In today’s society, we cannot afford to be silent and without an opinion! There is too much at stake, and the question remains: Are you the light or the lampshade? Your friends, family and fellow humans have to deal with the claims of Christ, or they’re threatened with no relationship with their Creator forever.s If those claims are never presented, then there is a tragedy in the making. Paul reveals his value for communicating his message with cold honesty, “Your blood be on your own heads! I am clear of my responsibility. From now on I will go to the gentiles.” (Acts 18:6b) Paul understood it was the responsibility of the hearer to decide the truth of his message, but it was clearly his responsibility to present it. He seems to have taken an Old Testament commission into his New Testament ministry philosophy. “Son of man, I have made you a watchman for the house of Israel; therefore hear a word from My mouth, and give them warning from Me: When I say to the wicked, ‘You shall surely die,’ and you give him no warning, nor speak to warn the wicked from his wicked way, to save his life, that same wicked man shall die in his iniquity; but his blood I will require at your hand.” (Ezekiel 3:17-19)

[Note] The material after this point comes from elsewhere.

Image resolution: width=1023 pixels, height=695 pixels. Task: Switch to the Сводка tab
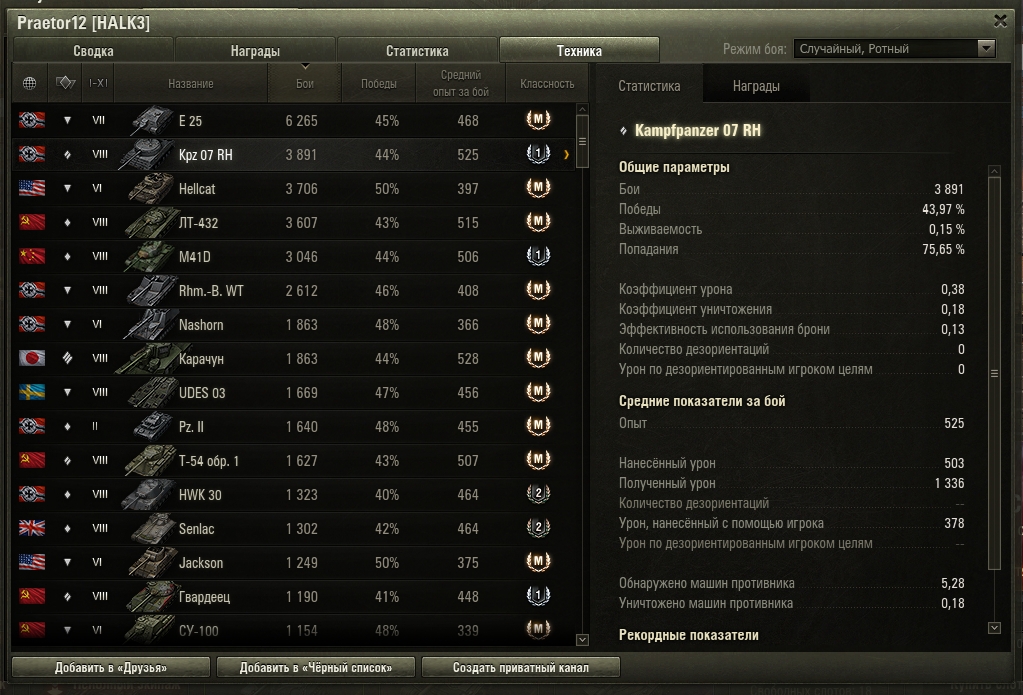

Jesus gave His commission clearly in the closing words of Matthew with a resounding… “Go therefore and make disciples of all the nations, baptizing them in the name of the Father and of the Son and of the Holy Spirit, teaching them to observe all things that I have commanded you; and lo, I am with you always, even to the end of the age.” (Matthew 28:19-20)

Sometimes believers are confused about what the Great Commission means to them. We don’t know where to begin in an average conversation about faith. We’re not sure how to defend our faith, especially with the growing cultural disdain for Christians and frequent attacks on the values we represent. There is a great deal of fear associated with “witnessing” for Christ, and I think we have to face it with courage and boldness that can only come from the Holy Spirit.

Whether in casual conversation, deep discussion or open debate, we need to be willing to give the Holy Spirit a chance to be upon us and our words. To remain silent out of fear or general disregard is no longer acceptable. Compassion and care of this world is a driving force we share with God Himself, and He sent His Son and the power of the Holy Spirit to express it. Whether it is with those closest to you, strangers on a plane, visitors to your home or divine appointments during the course of a day, we have to decide how much of the Commission we share with Jesus… and how much Jesus we share with others. It may be time for us to hang up the bushel, to take the lampshade off, and go about the business of being the light of the world.

PUTTING IT INTO ACTION:

1.  Read- Truth taken in is the only way truth can come out.

2.  Blog- There are many Christian websites where open discussion can sharpen your thinking without the fears associated with face-to-face encounters. We’ll call it “training” for the faint of heart.

3.  Write out your testimony- You may never read it to anybody, but it will help you organize your thoughts into words and may even jog some descriptive memories. I don’t care if you think your story is boring. Do it!

4.  Take note of people God has been dealing with- No one comes unless they are drawn by the Father. You can recognize the Holy Spirit’s activity in someone’s life! This may take some discernment, but scripture does say, “Seek the better gifts.”

5.  Be available- Let God know you are up for the task and let Him use you. Be willing to let Him interrupt your daily schedule with an opportunity to reach out to someone… and then follow through with it.